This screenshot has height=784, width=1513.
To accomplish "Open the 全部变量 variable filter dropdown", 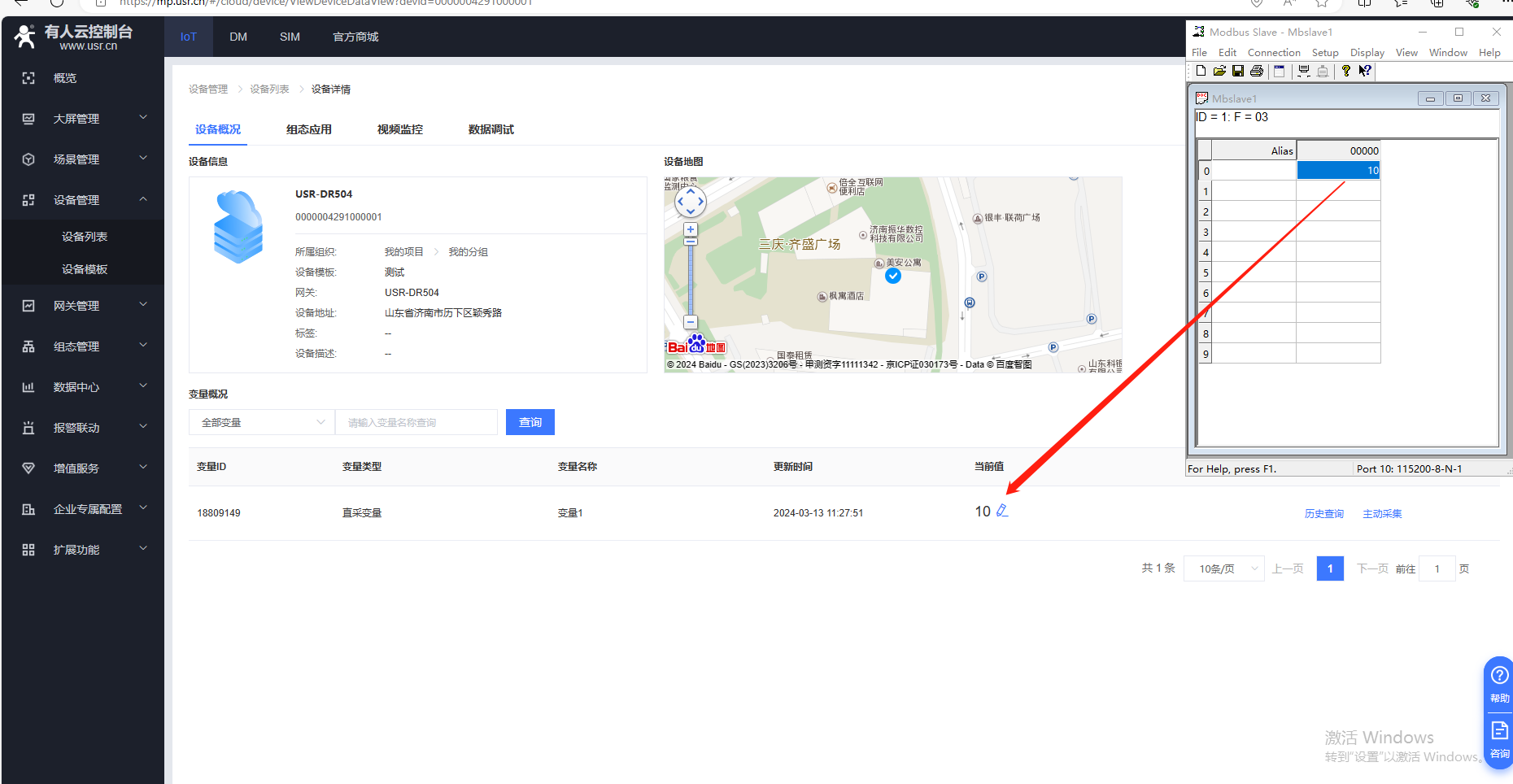I will point(261,422).
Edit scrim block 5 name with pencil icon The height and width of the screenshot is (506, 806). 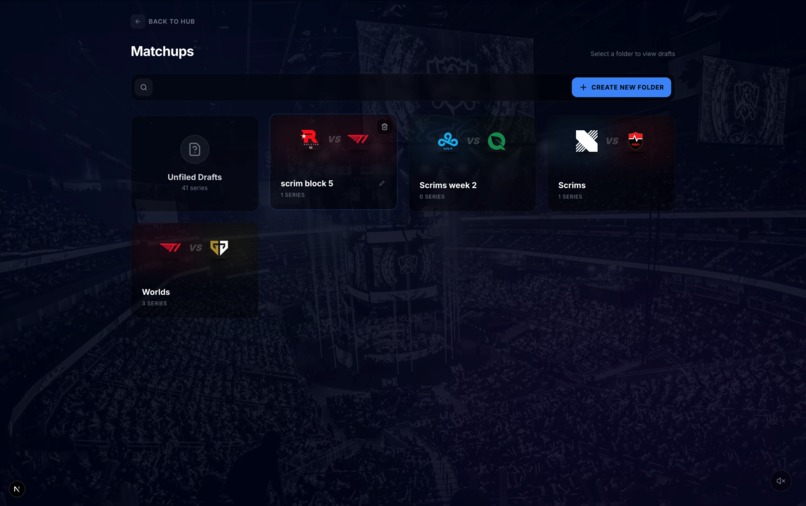point(382,184)
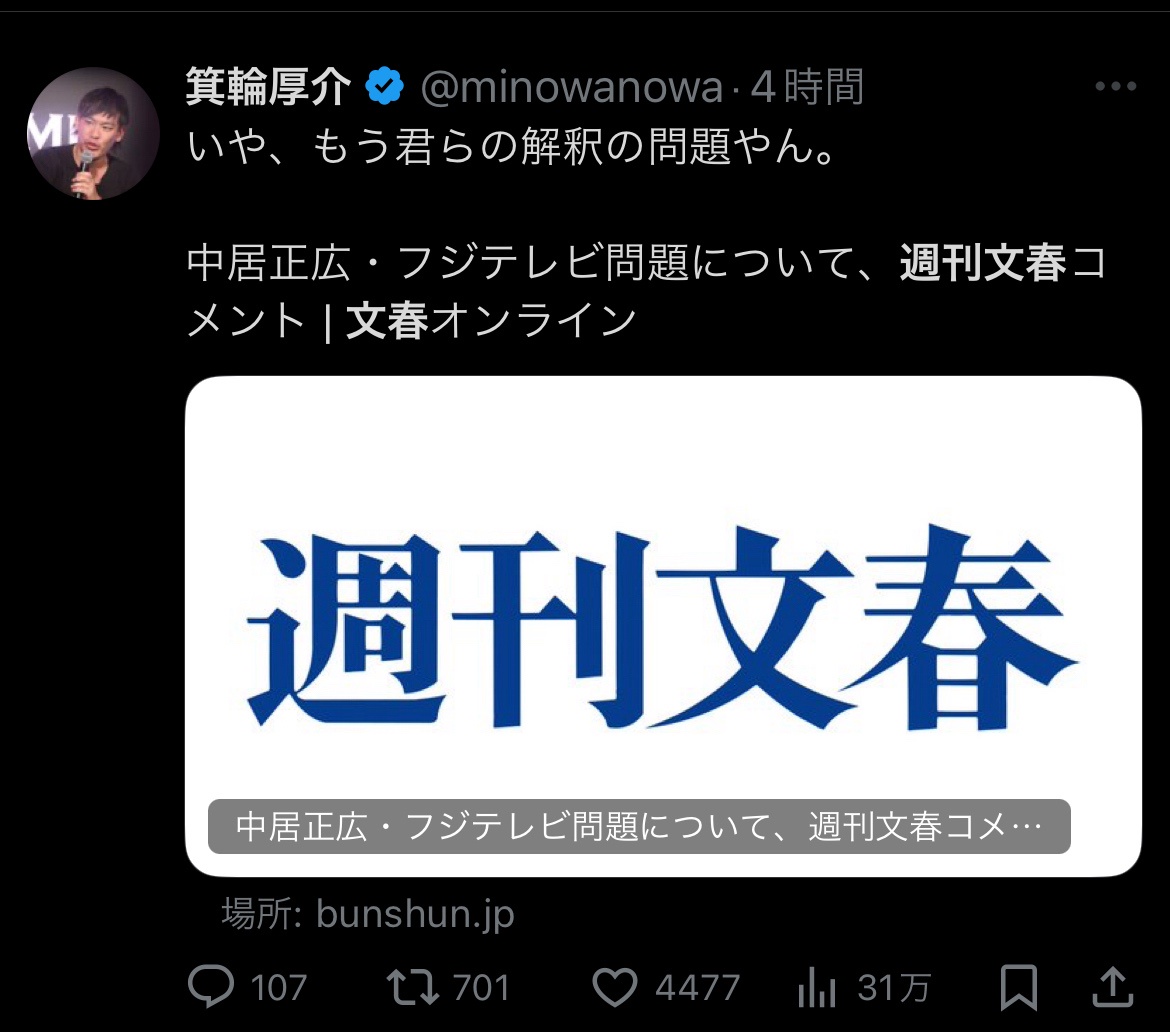Open the bunshun.jp source link
This screenshot has width=1170, height=1032.
(x=368, y=913)
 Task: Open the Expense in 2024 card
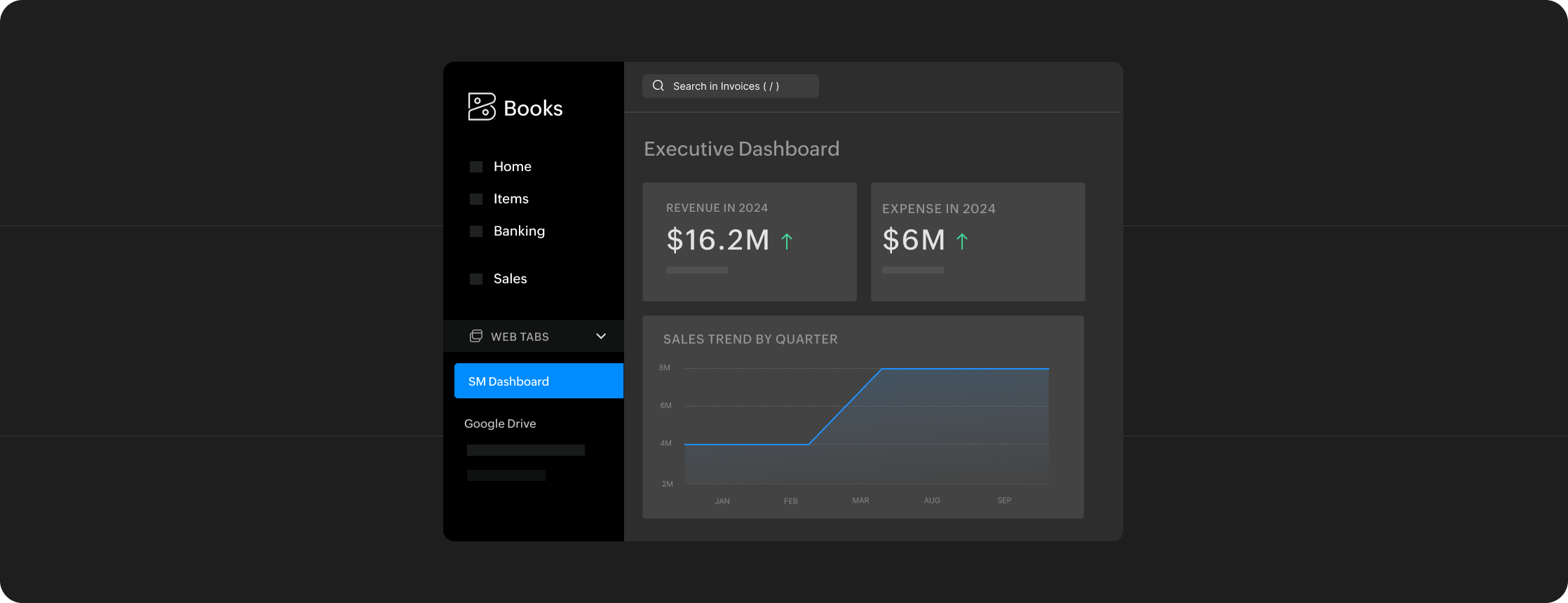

[WHAT YOU HAVE TO DO]: List every line above that contains the word "This".

[ANSWER]:
This screenshot has height=784, width=1513.
This screenshot has width=1170, height=1032.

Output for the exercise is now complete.